Macrolide Antibiotics: No Link With Increased Risk of Ventricular Arrhythmia, Mortality in Cohort Study
Use of a macrolide antibiotic, including azithromycin, clarithromycin, or erythromycin, is not associated with an increased risk of ventricular arrhythmia or mortality at 30 days when compared with nonmacrolide antibiotics, according to the results of a large cohort study.
The new findings challenge a 2013 announcement from the US Food and Drug Administration warning of an increased risk of QT-interval prolongation and torsades de pointes with azithromycin.
“Although caution should be exercised when prescribing macrolide antibiotics to high-risk patients in whom drug clearance or electrical activity of the heart is impaired and outcomes less predictable, our study findings and examination of the current literature suggest that the risk of ventricular arrhythmia and death from macrolide antibiotic use may be overstated,” write Mai Trac, MSc, of Western University (London, Canada), and colleagues February 22, 2016, in the Canadian Medical Association Journal.
Commonly prescribed to treat community-acquired respiratory tract infections, concerns about the drug class were first raised in 2012 following a study published in the New England Journal of Medicine. In that observational study, patients prescribed a 5-day course of azithromycin had an increased risk of cardiovascular and all-cause mortality compared with those receiving amoxicillin or no antibiotics. The increased risk observed with azithromycin was supported by case reports and other studies. As a result, the azithromycin drug labels were updated to warn of the risk of QT interval prolongation and torsades de pointes. In other reports, clarithromycin and erythromycin were also linked with QT-interval prolongation.
The increased risk with the macrolide antibiotics, and the subsequent FDA warning, was later challenged by other studies, however, with one showing that mortality was no higher at 90 days in patients treated with azithromycin compared with those who received other antibiotics. In another study, researchers reported that the 5-day risk of cardiovascular death was similar among patients treated with azithromycin and penicillin.
Given these conflicting findings, the researchers conducted a population-based cohort study, analyzing data from men and women aged 65 years and older prescribed azithromycin, clarithromycin, or erythromycin and pairing them with individuals prescribed a nonmacrolide antibiotic. In total, 503,612 individuals treated with a macrolide antibiotic were propensity matched with individuals prescribed nonmacrolide antibiotics, including amoxicillin, cefuroxime, or levofloxacin.
At 30 days, there was no difference in the number of patients reporting to the hospital for ventricular arrhythmia, with 0.03% of patients in both drug classes developing ventricular tachycardia or ventricular fibrillation. The result was consistent across multiple subgroups, including those with chronic kidney disease, heart failure, coronary artery disease, and those taking a QT-interval-prolonging drug. All-cause mortality was lower among patients treated with a macrolide antibiotic, with 0.62% of patients dead at 30 days compared with 0.76% of patients treated with a nonmacrolide antibiotic (RR 0.82; 95% CI 0.78-0.86).
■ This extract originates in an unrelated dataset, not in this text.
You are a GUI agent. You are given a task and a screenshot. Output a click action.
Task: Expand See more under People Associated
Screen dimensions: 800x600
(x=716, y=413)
In an email to TCTMD, senior investigator Amit Garg, MD, also of Western University, said the findings should reassure healthcare providers who prescribe macrolide antibiotics to their patients. He points out that hundreds of millions of adults are prescribed a macrolide antibiotic each year—more than 57 million prescriptions were written in 2010—and that given the lack of harm observed in their analysis, the FDA should review all available clinical evidence to determine if a change in the warning is necessary.
1. Trac MH, McArthur E, Jandoc R, et al. Macrolide antibiotics and the risk of ventricular arrhythmia in older adults. CMAJ 2016;Epub ahead of print.
2. Food and Drug Administration. FDA Drug Safety Communication: Azithromycin (Zithromax or Zmax) and risk of potentially fatal heart rhythms. http://www.fda.gov/downloads/Drugs/DrugSafety/UCM343347.pdfhttp:/www.fda.gov/downloads/Drugs/DrugSafety/UC M343347.pdf. Published: March 12, 2013. Accessed: February 24, 2016.
- The study was supported by the Institute for Clinical Evaluative Sciences, which is funded a grant from the Ontario Ministry of Health and Long-Term Care.